◆ **Text passage**:
--------------------------------------------------

Consolidation, Acquisition and Expansion
Kitty Hawk moved to a 42,000-square-foot facility at the Dallas-Fort Worth International Airport. The company consolidated many of its operations into the new space, including melding Kitty Hawk Air Cargo with Kitty Hawk Charters. Sales, executive and corporate offices, and Kitty Hawk Systems also occupied space in the new facility, which included a large hangar and a flight operations area.
In 1997 Kitty Hawk's fleet was comprised of 30 aircraft--727s, DC-9s, and turbo prop Convairs. The company's fleet grew substantially in August of that year when Kitty Hawk purchased 16 Boeing 727s from the Kalitta Group for more than $50 million. The sale was part of an overall agreement to merge the large, privately held Kalitta Group companies into the smaller, public Kitty Hawk.

--------------------------------------------------

◆ **Information supplied**:
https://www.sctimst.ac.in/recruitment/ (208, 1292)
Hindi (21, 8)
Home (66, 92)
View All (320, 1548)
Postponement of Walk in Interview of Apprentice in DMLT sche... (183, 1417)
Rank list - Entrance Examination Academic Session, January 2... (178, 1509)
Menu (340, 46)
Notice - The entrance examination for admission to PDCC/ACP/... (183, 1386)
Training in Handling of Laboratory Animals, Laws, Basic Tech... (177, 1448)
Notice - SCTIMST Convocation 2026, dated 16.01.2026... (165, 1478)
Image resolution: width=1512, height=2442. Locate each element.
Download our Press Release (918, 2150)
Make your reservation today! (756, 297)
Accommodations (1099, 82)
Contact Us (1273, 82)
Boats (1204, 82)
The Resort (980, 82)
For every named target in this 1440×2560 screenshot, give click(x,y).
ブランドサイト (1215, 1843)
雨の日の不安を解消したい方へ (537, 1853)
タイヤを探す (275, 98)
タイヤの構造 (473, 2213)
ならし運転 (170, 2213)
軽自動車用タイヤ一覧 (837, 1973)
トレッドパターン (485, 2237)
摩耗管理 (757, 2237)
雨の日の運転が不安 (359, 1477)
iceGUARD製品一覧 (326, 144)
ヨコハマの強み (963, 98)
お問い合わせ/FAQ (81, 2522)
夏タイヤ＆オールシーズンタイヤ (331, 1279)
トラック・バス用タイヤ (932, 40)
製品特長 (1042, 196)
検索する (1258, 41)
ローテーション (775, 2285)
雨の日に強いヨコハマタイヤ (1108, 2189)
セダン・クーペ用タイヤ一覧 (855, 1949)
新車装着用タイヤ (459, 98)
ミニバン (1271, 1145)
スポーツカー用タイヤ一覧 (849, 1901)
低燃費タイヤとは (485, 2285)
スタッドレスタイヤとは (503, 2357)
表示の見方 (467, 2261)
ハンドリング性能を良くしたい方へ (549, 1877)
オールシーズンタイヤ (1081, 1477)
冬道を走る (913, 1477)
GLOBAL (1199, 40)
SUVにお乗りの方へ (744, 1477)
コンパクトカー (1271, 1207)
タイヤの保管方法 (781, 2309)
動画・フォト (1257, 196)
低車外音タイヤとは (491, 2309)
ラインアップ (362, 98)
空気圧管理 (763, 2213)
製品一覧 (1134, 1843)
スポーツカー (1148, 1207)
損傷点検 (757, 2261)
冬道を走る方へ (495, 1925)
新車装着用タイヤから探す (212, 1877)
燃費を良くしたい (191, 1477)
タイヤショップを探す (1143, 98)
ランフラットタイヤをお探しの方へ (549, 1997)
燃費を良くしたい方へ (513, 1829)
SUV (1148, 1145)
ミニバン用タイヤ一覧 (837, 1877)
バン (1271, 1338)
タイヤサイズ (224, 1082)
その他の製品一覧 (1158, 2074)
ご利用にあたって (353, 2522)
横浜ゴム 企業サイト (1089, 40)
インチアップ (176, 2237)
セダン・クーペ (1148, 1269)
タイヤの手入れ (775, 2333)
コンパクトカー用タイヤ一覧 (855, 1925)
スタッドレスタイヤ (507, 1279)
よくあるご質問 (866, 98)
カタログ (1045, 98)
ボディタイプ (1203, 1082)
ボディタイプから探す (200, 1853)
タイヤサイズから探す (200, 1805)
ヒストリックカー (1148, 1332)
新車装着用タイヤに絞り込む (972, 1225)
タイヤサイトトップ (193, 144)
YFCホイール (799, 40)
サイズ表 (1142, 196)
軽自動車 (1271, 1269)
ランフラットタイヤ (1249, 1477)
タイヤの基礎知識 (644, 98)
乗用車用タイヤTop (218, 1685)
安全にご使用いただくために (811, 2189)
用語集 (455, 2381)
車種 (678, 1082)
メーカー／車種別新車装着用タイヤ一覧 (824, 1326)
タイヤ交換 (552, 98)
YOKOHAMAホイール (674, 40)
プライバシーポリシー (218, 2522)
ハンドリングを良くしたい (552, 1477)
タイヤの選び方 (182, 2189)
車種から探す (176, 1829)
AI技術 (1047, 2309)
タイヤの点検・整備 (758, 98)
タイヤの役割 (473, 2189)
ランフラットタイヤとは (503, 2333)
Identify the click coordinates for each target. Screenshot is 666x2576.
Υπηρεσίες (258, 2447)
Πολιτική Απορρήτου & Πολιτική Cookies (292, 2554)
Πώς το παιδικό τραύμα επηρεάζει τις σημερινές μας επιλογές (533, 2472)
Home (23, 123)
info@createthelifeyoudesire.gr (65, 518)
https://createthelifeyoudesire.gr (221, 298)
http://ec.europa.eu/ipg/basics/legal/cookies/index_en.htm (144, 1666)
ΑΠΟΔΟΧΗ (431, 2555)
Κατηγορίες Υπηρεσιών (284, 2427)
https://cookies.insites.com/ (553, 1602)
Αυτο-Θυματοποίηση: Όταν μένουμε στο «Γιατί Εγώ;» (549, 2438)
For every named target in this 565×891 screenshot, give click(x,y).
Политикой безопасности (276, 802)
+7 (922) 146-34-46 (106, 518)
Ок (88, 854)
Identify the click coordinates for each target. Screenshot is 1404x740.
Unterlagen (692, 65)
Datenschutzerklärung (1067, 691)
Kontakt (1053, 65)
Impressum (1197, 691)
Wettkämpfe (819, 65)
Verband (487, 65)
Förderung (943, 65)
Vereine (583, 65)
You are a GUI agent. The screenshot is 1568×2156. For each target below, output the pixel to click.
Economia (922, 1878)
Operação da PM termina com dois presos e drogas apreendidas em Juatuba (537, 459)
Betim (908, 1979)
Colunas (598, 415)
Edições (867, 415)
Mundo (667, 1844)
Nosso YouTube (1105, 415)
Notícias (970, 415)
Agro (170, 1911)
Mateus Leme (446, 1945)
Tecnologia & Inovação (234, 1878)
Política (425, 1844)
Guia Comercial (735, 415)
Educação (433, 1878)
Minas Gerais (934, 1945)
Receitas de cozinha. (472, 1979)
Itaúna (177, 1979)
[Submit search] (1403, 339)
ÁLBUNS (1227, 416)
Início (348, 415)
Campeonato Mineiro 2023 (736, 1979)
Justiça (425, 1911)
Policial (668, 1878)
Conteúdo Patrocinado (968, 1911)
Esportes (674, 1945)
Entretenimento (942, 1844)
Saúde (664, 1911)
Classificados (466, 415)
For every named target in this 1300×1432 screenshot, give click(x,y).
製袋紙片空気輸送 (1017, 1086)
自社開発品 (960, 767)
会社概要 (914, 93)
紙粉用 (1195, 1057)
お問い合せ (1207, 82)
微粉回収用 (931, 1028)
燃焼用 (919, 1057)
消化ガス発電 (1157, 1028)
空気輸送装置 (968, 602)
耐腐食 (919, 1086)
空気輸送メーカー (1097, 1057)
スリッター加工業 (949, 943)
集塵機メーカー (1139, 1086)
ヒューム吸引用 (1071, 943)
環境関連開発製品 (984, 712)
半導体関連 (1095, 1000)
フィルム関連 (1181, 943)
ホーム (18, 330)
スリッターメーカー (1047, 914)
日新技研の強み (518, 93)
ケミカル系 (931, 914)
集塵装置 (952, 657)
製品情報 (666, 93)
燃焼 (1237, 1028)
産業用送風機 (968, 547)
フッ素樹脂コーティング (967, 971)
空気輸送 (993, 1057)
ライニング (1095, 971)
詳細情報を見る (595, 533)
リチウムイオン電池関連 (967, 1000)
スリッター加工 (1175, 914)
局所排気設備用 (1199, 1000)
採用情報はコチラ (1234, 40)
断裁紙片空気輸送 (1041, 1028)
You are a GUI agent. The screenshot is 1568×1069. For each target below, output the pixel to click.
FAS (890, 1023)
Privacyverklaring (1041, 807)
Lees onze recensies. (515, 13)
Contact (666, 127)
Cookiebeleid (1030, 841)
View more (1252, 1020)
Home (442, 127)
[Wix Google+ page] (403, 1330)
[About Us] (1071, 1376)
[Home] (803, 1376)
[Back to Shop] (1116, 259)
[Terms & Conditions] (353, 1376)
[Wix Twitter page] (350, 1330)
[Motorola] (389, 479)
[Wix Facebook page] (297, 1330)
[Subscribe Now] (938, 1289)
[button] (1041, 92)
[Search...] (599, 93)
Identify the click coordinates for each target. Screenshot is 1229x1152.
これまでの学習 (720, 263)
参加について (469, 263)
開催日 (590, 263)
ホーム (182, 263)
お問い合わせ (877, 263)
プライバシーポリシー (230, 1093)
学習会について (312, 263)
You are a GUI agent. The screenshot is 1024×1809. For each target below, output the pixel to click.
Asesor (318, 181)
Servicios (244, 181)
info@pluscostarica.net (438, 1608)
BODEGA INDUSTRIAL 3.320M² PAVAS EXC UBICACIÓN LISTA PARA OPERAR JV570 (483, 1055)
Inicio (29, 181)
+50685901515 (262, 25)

--------------------------------------------------

◆ **Exercise details**: In the Kitty Hawk passage, how many Boeing 727s did the company buy from the Kalitta Group in August 1997?

◆ **Solution to this problem**: 16